▸ EXERCISE BRIEF
Restate word for word the part of the material that runs from the line containing "The width and" through its final line, inclusive, minus the pictures.

▸ ENTRIES SUPPLIED

※

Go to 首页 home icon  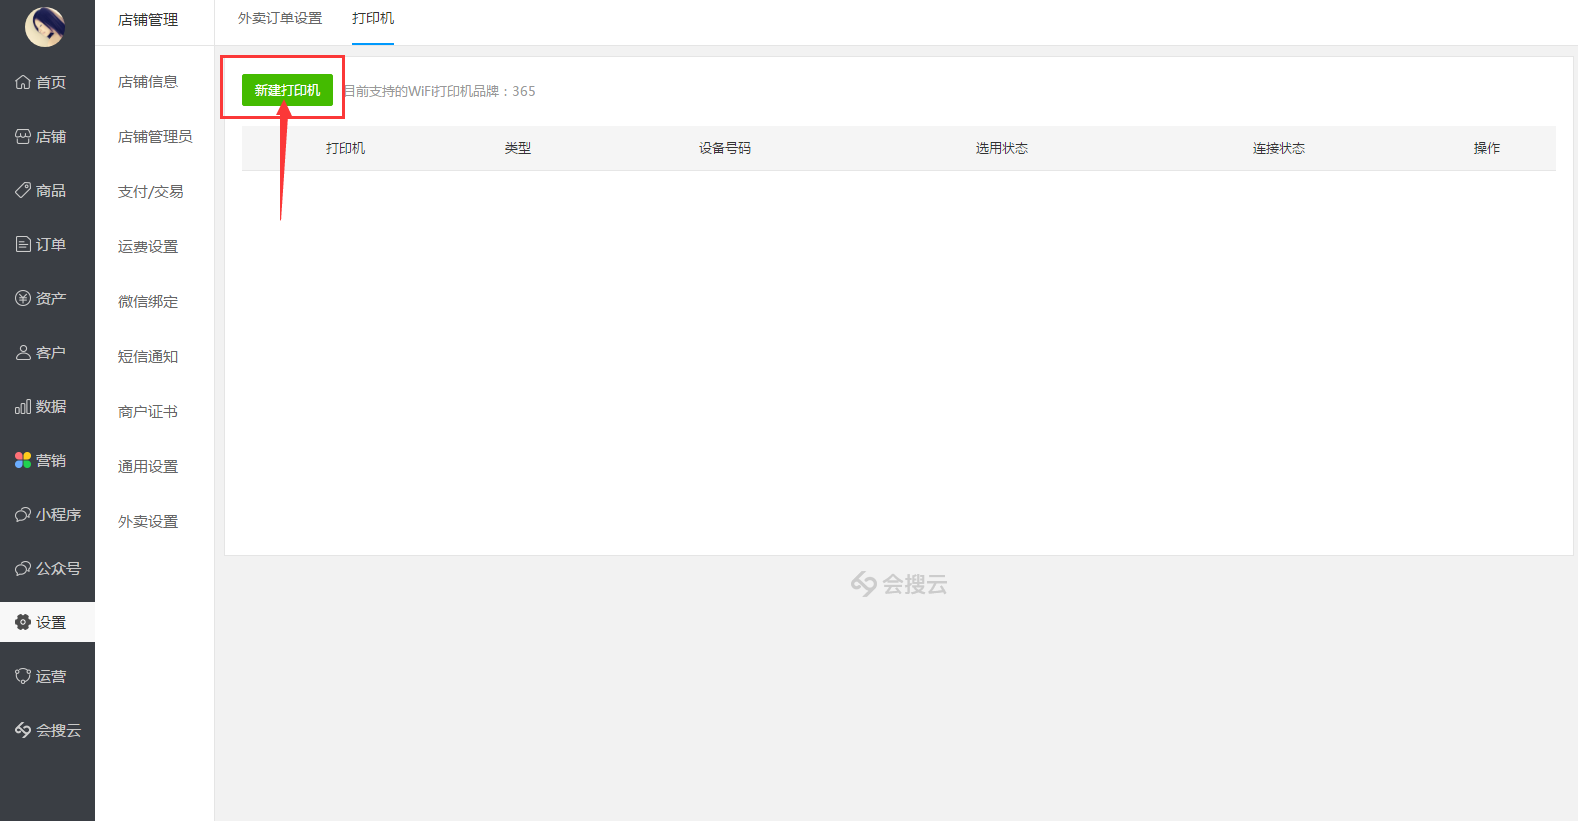(23, 82)
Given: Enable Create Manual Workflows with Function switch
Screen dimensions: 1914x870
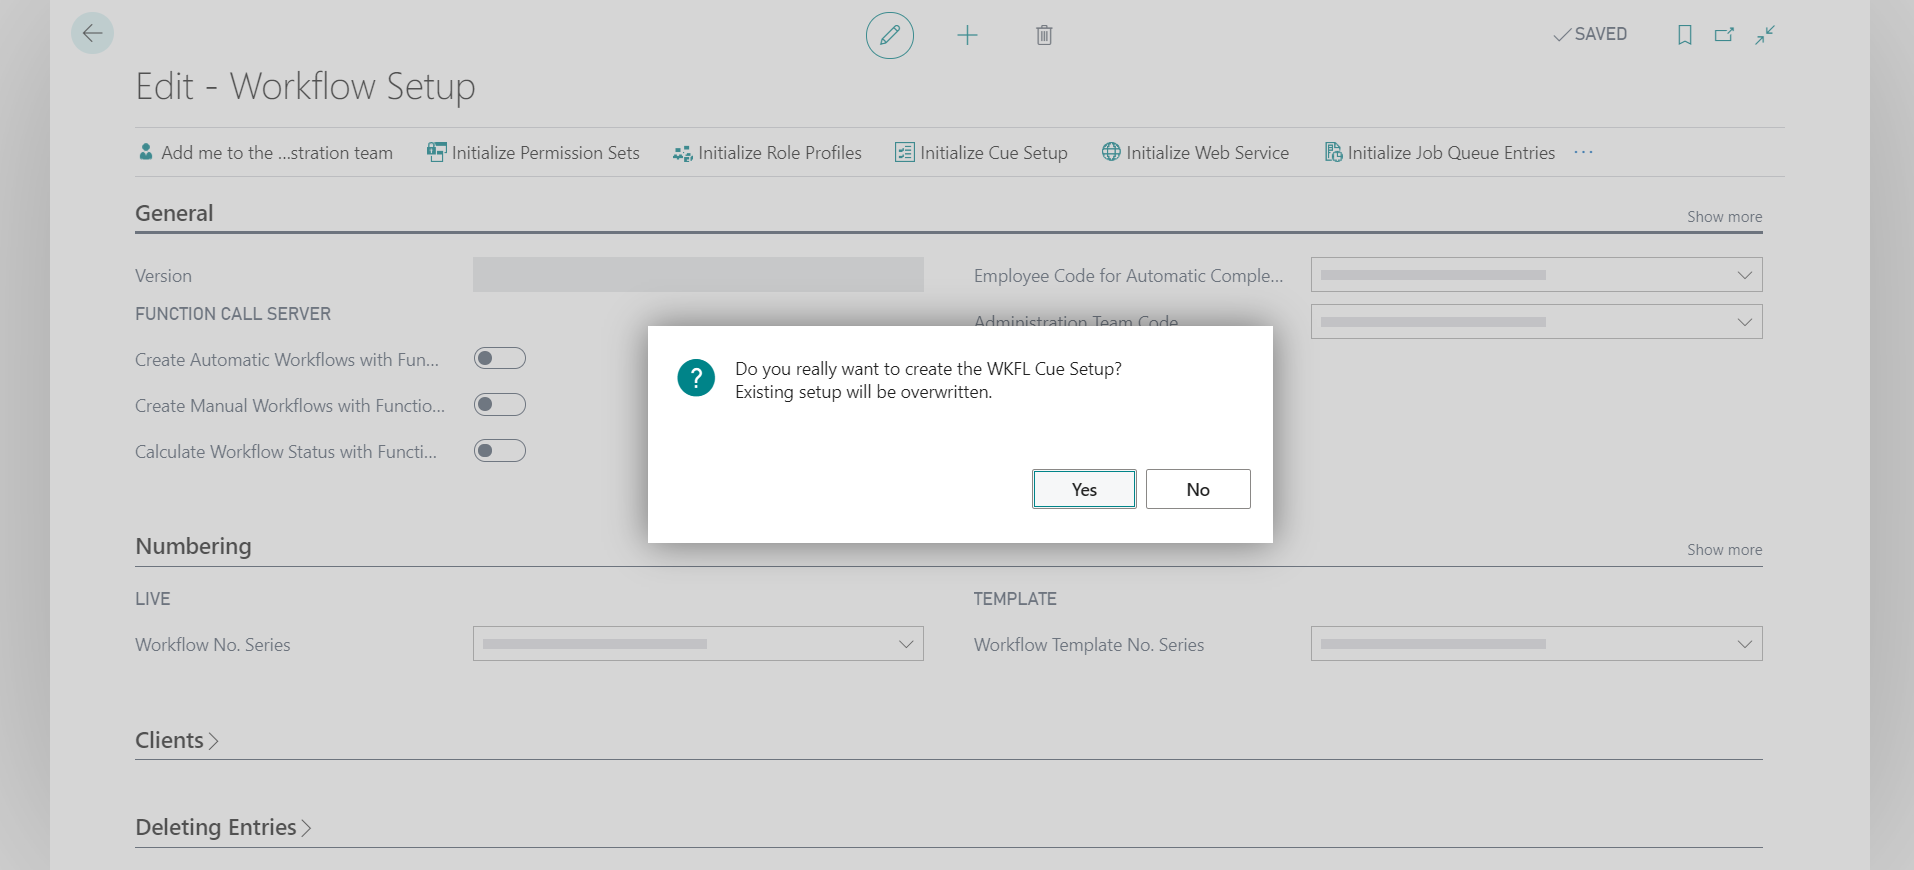Looking at the screenshot, I should pyautogui.click(x=500, y=405).
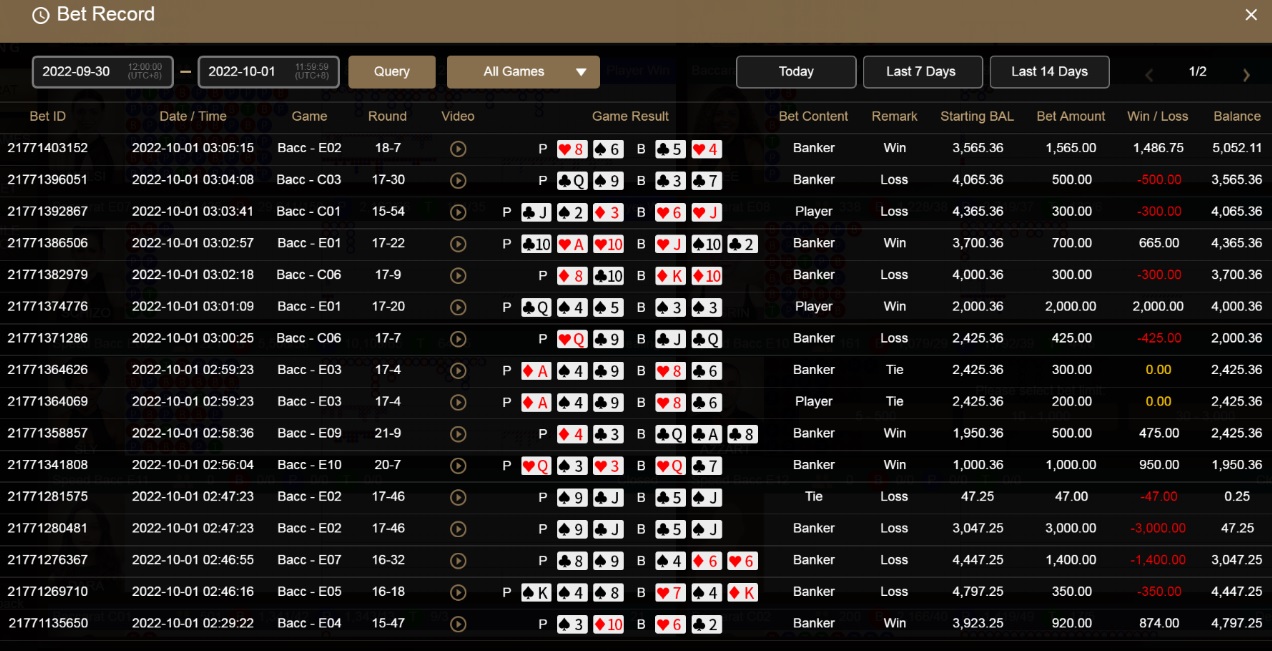This screenshot has height=651, width=1272.
Task: Play video for bet 21771276367
Action: click(x=458, y=561)
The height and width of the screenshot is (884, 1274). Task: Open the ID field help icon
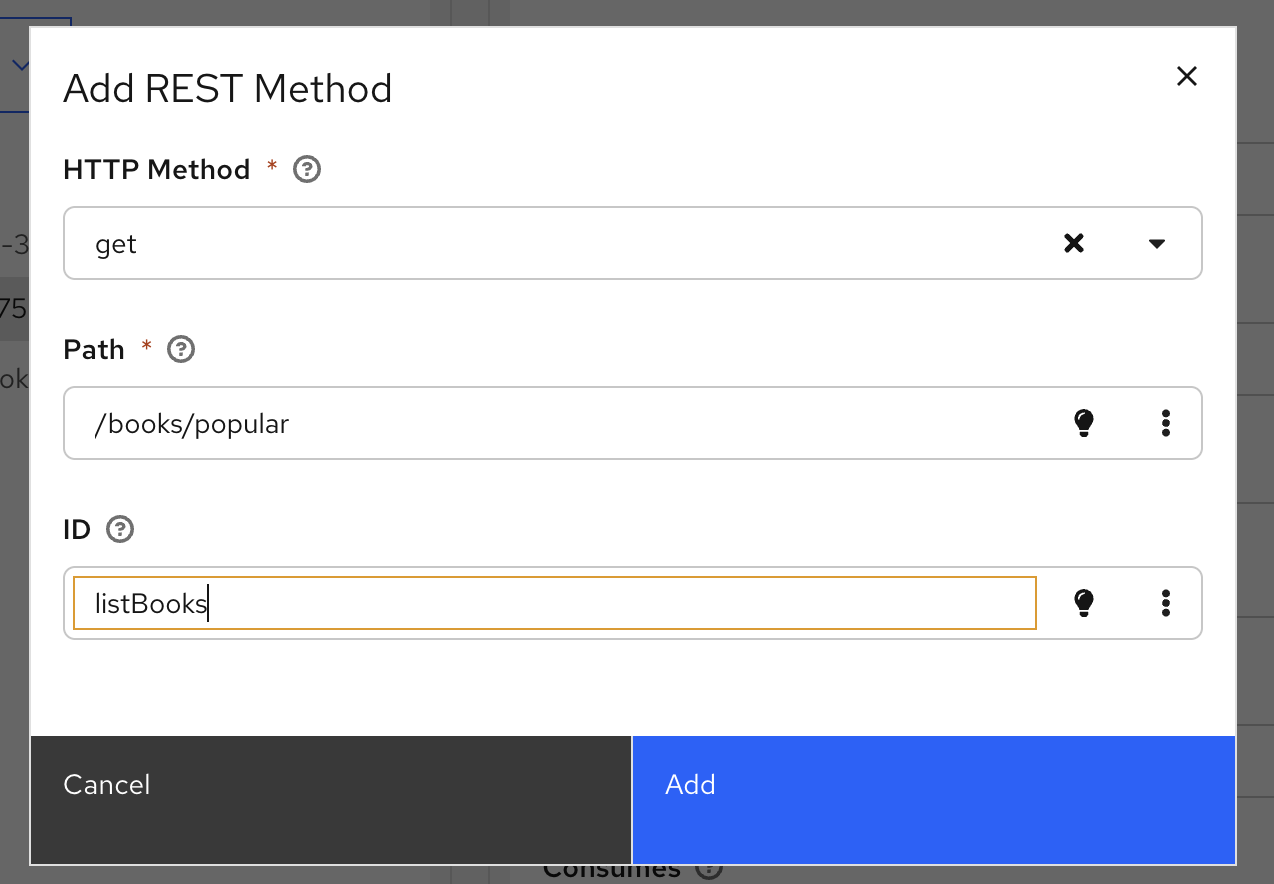tap(119, 529)

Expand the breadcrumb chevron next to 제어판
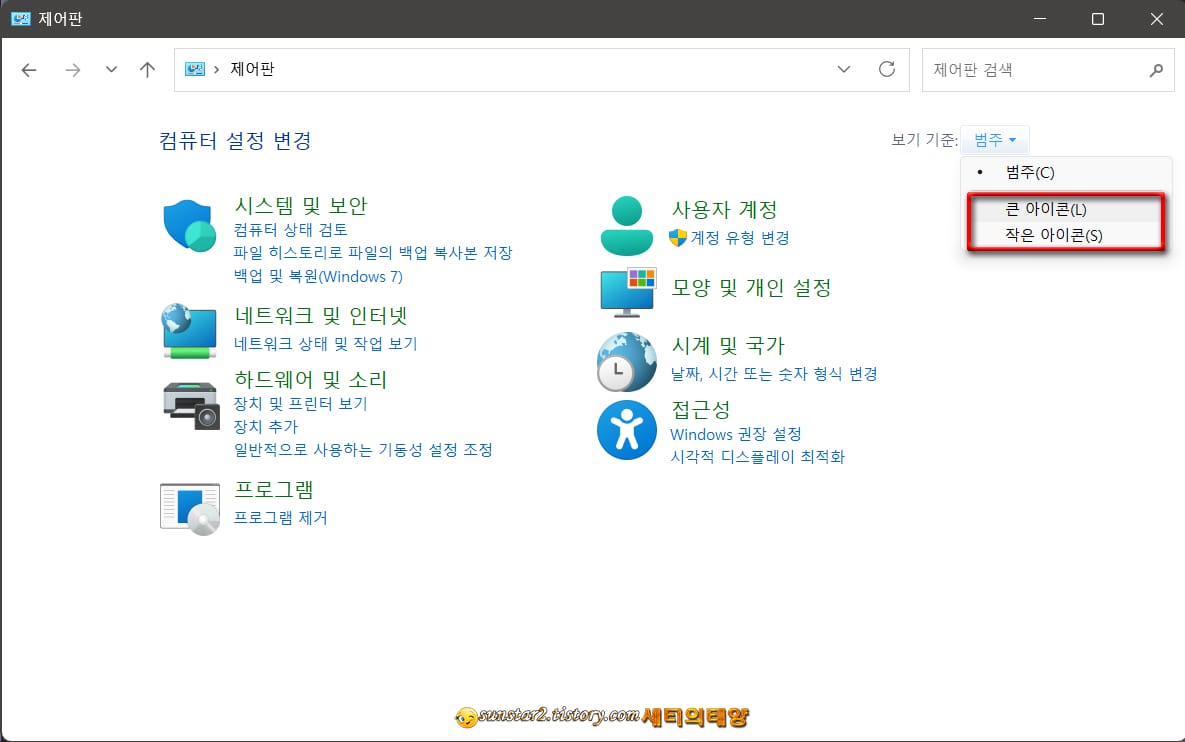215,70
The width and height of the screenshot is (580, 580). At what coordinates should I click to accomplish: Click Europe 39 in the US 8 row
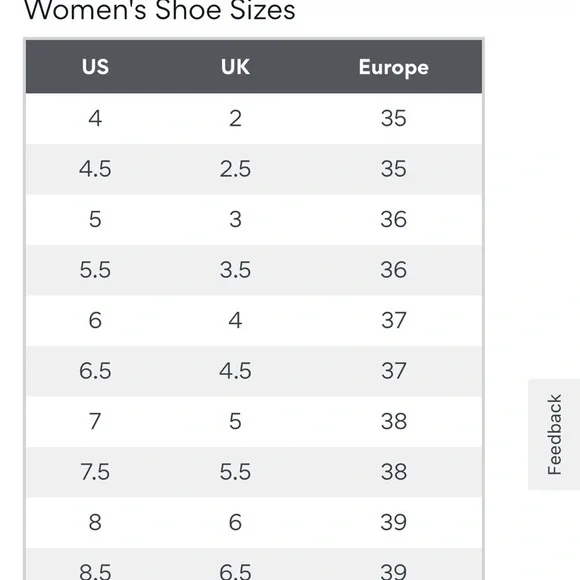[394, 522]
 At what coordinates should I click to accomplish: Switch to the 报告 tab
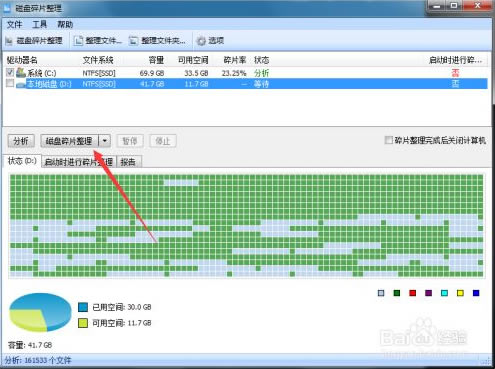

※

▸ PROBLEM SOLUTION
The width and height of the screenshot is (580, 580). At what coordinates should I click to accomplish: Click Europe 39 in the US 8 row
[394, 522]
 At what coordinates should I click to accomplish: Switch to the 报告 tab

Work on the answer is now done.